Rutte’nin Kanada Başbakanı Trudeau’yu küçümsediğini de sanmam. Farklı bir protokol denemiş bence, “iki arkadaş”ın semt lokantasında konuşuyor olması, son derece sıcak geldi bana. Bu çeşit yemekler konuğa verilen değeri de gösterir, ona bir bildiri iletme aracı da olabilir. Malum, AKP’li Cumhurbaşkanı “devleti zengin” gösterecek şeyleri seven biri. Almanya Başbakanı Angela Merkel’i 2015’de ağırlarken, kendisi de o da “altın varaklı koltuklarda” oturmuştu. Avrupa’nın en büyük iktisadı olan Almanya’ya “Türkiye’nin zenginliğini” göstermek istemiş olabilir AKP’li Cumhurbaşkanı. Irak Başbakanı Mustafa Kazımi’yi de, pandemi niçiniyle tüm restoranlar kapalıyken bir daha külliyesinde çok şatafatlı bir yemekte ağırladığını hatırlayınca “AKP Genel Lideri Irak’ı da zenginliğimizle ezmek istedi” diye düşündüm. Daha evvelki Irak Başbakanı İbadi’yi “sen benim karatımda, kalitemde değilsin. İbadi de kim? Irak’ın Başbakanı” diyerek ülkesi üzerinden aşağıladığı aklıma gelince bu biçimde düşünmem olağan.

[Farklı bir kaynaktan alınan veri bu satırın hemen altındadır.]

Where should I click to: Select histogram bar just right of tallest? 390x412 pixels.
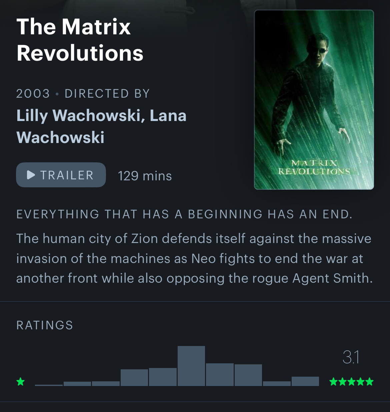tap(220, 375)
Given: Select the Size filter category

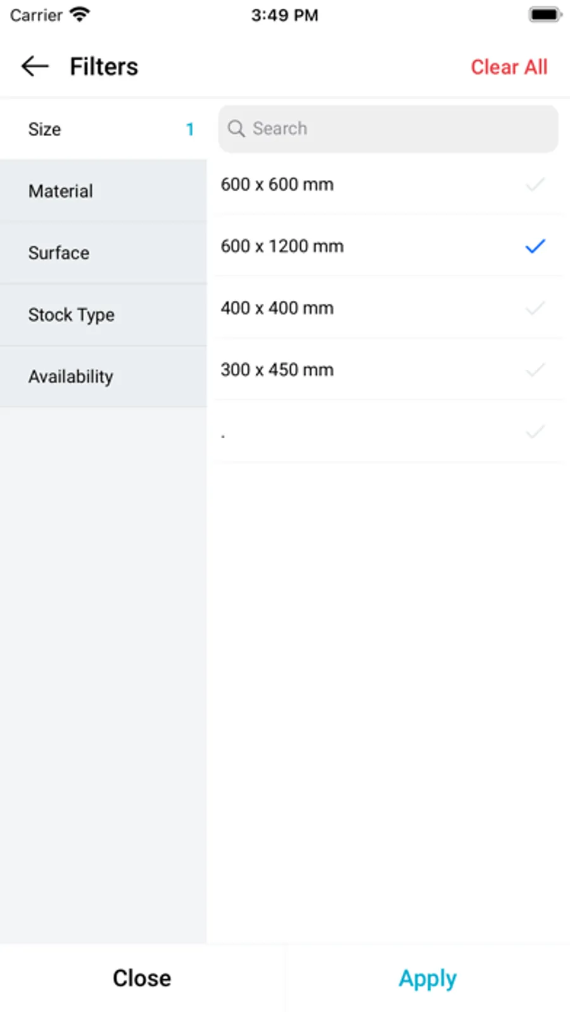Looking at the screenshot, I should (45, 129).
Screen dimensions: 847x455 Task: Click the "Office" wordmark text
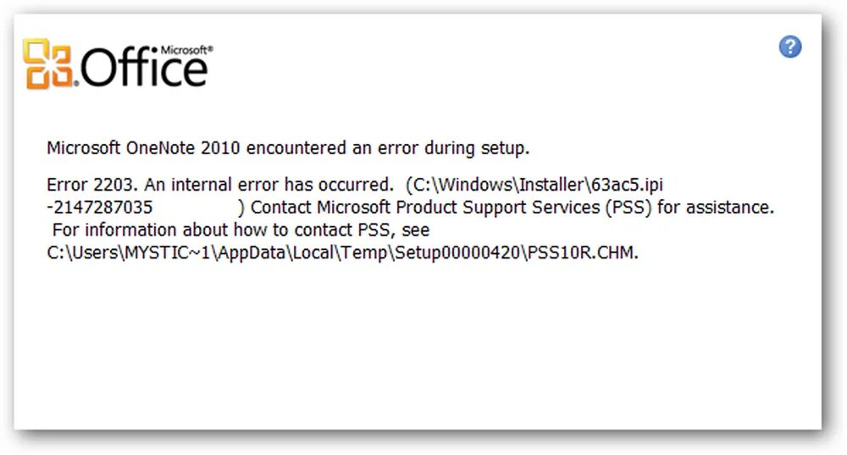tap(144, 68)
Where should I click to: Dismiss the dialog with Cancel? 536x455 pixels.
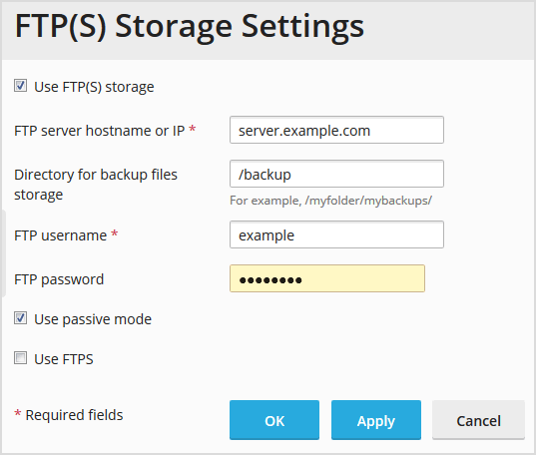pos(478,420)
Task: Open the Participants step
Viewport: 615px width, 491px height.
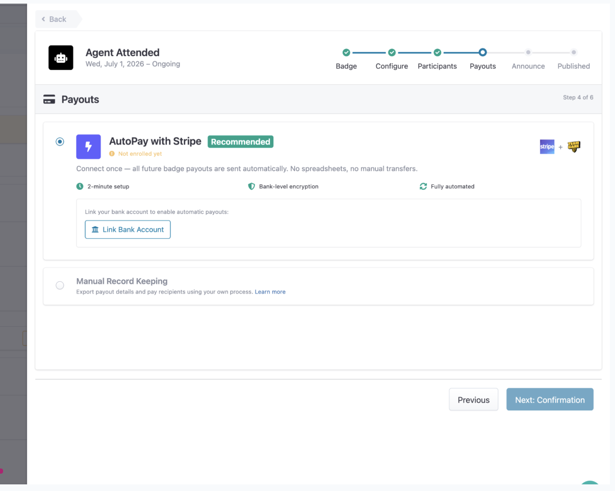Action: pos(437,52)
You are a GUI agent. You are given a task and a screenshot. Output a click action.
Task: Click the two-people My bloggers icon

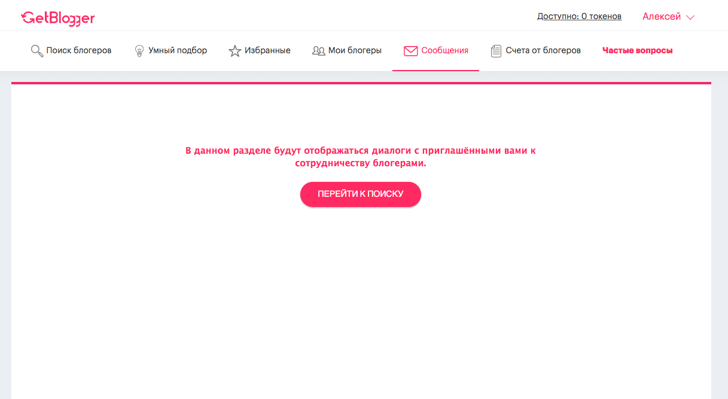(x=318, y=51)
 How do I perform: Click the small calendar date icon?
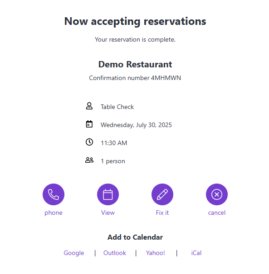click(89, 124)
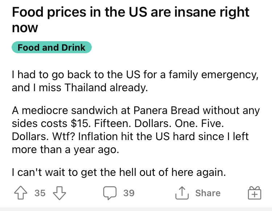The height and width of the screenshot is (211, 272).
Task: Click the paragraph about family emergency
Action: [x=135, y=81]
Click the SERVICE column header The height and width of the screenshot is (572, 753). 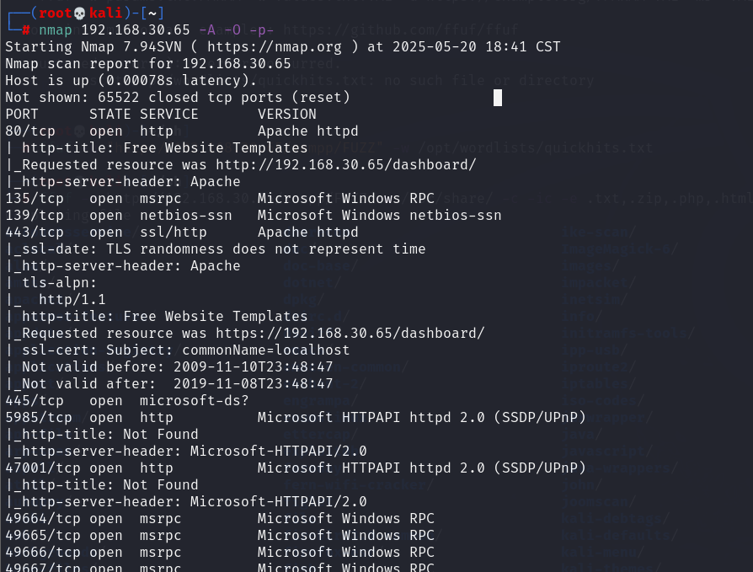[x=169, y=115]
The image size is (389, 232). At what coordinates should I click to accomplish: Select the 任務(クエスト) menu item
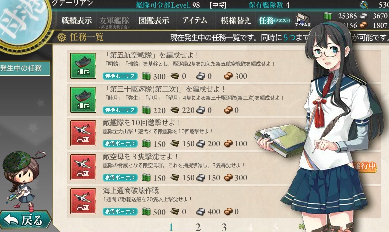point(274,20)
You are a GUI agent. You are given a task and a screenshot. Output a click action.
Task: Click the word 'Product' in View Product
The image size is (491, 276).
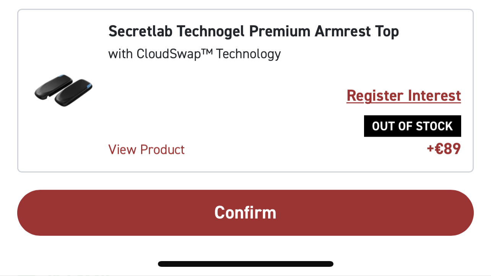[163, 149]
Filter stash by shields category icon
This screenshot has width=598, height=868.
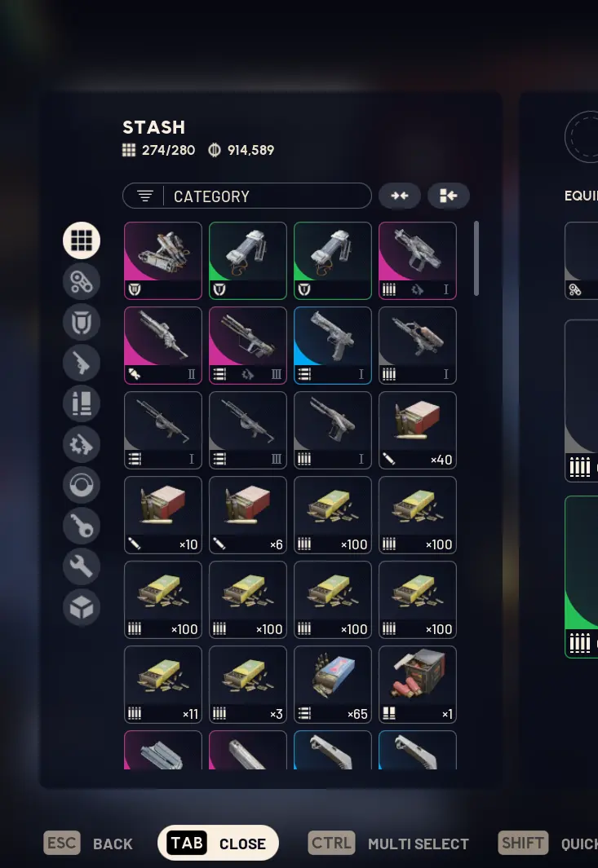tap(82, 322)
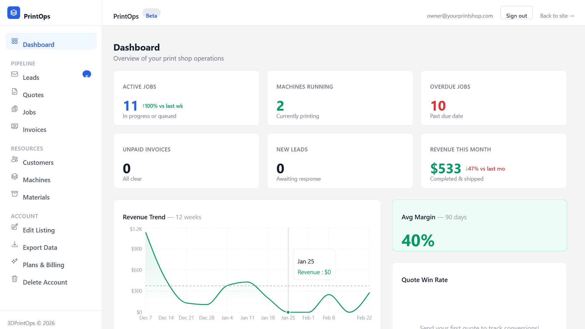
Task: Click the Export Data download icon
Action: pos(15,244)
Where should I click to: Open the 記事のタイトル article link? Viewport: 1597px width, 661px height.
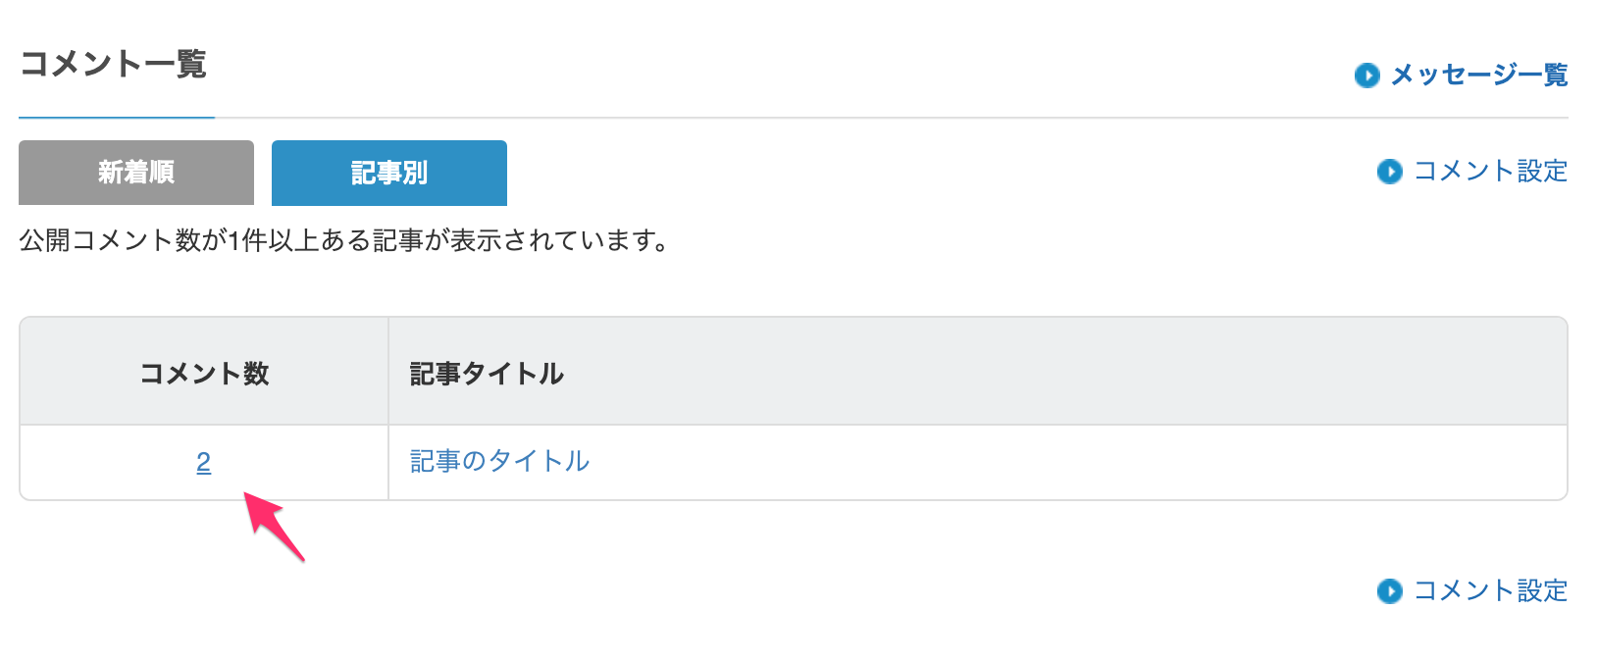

Resmi devlet yemekleri, uzmanların dediği üzere, “ilişkileri geliştirmek için düzgün bir ortam”. Kısa bir süre evvel “kovulmasını” istediği 10 AB ülkesinin elçisiyle evvelki gün buluşarak, onlara “hedefimiz AB’ye girmektir” diye seslenen AKP’li Cumhurbaşkanı, Osman Kavala’nın AİHM sonucuna karşın tahliye edilmemesi üzerine AB yaptırımlarıyla karşı karşıya bıraktı ülkeyi.

Bakalım, o 10 AB elçisine “külliyede resmi yemek” vererek yumuşatacak mı ortamı?